This project brings together 81 research partners from 16 European countries in the quest to obtain greater knowledge related to the fungi growth, the production of ochratoxin A and Fusarium mycotoxins under different conditions, and the development and validation of mycotoxin control methods. Seven complementary multi-centre European projects are included in this cluster. They cover aspects related to the application of the Hazard Analysis Critical Control Principle (HACCP) including its optimisation; modelling and mapping of fungal growth including mycotoxin reductions; grain silo design (e.g. humidity, O2-concentration, T ( C)); fungal growth conditions (e.g. micro-& macro-climate, environment);
competitions between fungi/fungi and fungi/bacteria; actions during processing; establish monitoring systems for fungi growth conditions; establish screening systems for mycotoxin contents control; genetic approaches at a fungal and plant level; seed and plant control, storage, treatment. In addition, the following two other European projects are loosely linked to this mycotoxin prevention cluster: (a) Safe organic vegetables and vegetable products by reducing risk factors and sources of fungal contaminants throughout the production chain: The carrot - Alternaria model (Safe organic vegetables; Contract QLK1-1999-00986) and (b) Risk assessment of fungal biological control agents (RAFBCA; Contract QLK1-2001-01391). For more details, please see the description of the projects elsewhere in this catalogue.

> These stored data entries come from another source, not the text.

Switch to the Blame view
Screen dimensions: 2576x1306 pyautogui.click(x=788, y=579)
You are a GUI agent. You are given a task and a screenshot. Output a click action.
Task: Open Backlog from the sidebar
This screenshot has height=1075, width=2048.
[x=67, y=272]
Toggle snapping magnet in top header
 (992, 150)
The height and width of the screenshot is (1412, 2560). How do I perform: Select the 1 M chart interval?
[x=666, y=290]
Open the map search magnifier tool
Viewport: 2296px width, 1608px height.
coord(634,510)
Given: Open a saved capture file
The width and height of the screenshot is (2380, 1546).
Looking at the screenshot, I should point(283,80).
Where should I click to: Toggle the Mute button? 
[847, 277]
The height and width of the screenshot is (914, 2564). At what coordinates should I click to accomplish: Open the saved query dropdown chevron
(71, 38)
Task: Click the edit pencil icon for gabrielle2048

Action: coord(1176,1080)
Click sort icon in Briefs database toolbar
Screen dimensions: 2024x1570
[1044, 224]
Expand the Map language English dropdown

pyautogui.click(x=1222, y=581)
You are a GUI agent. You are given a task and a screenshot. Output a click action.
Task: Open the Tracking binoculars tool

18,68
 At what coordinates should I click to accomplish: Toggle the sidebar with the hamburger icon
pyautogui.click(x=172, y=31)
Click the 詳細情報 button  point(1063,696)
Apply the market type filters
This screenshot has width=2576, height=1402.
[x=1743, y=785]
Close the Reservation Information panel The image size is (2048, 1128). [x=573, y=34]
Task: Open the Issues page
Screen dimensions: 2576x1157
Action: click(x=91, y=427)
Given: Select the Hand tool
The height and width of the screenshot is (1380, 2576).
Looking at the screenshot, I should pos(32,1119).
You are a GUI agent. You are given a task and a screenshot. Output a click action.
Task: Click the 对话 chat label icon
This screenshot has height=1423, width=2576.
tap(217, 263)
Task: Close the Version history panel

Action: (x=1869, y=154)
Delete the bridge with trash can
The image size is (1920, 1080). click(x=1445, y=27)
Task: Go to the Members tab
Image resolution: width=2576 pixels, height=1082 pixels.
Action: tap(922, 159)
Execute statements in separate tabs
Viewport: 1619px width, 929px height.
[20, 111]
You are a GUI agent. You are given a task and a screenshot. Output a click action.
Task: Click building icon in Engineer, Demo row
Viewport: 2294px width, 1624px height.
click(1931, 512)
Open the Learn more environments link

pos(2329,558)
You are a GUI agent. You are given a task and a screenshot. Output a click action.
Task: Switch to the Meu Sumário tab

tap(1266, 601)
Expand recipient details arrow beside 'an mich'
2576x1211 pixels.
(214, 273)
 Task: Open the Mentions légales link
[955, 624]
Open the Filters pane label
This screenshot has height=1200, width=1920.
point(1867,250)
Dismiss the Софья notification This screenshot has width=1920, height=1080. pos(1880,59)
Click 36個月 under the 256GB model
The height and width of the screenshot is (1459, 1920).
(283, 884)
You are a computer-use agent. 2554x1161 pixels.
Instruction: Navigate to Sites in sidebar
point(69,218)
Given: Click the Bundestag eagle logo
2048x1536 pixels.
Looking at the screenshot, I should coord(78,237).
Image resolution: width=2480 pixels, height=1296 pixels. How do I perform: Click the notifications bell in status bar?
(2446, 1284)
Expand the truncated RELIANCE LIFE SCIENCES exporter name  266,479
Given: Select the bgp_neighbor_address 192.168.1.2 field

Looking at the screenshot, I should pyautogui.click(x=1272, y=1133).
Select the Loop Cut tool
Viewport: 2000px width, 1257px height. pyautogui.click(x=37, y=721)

The overall objective of the cluster co-ordination is the prevention / reduction of mycotoxins by the application of the Hazard Analysis Critical Control Point (HACCP) scheme. In addition, the cluster will seek to produce results, which can serve as a model approach for other natural toxins and possibly other undesirable substances in foods. The ultimate objectives are, therefore, to examine systems of pre-harvest crop treatment, and post-harvest control, to remove contaminants and prevent fungal development in food. Furthermore, it will provide biological and chemical means of detoxifying mycotoxins. This should also help to identify the feasibility and the critical points where corrective measures can have a controlling effect for prevention of the entry of these mycotoxins into the food chain. The best combinations of treatments in the chain will be identified by the HACCP approach.
The cost effective and time efficient prevention strategies generated by this cluster will be discussed, evaluated and disseminated to target audiences and various end-users. Consequently, the following working groups have been put in place:
- HACCP/Risk Analysis (Chairs: Dr A. Alldrick and Dr David Aldred; Campden & Chorleywood Food Research Association, e-mail: A.alldrick @ campden.co.uk ; and Cranfield University, e.mail: d.aldred @ cranfield.ac.uk);
- Pre-harvest (Chair: Dr J. Kohl, Plant Research International; e-mail: j.kohl @ plant.wag-ur.nl;
- Post-harvest (Chair: Dr N. Jonsson, Swedish Institute of Agric. Engineering; e-mail: nils.johnsson @ jti.slu.se;
- Dissemination and exploitation including training (Chair: Prof. Dr N. Magan, Cranfield University, e-mail: N.Magan @ Cranfield.ac.uk).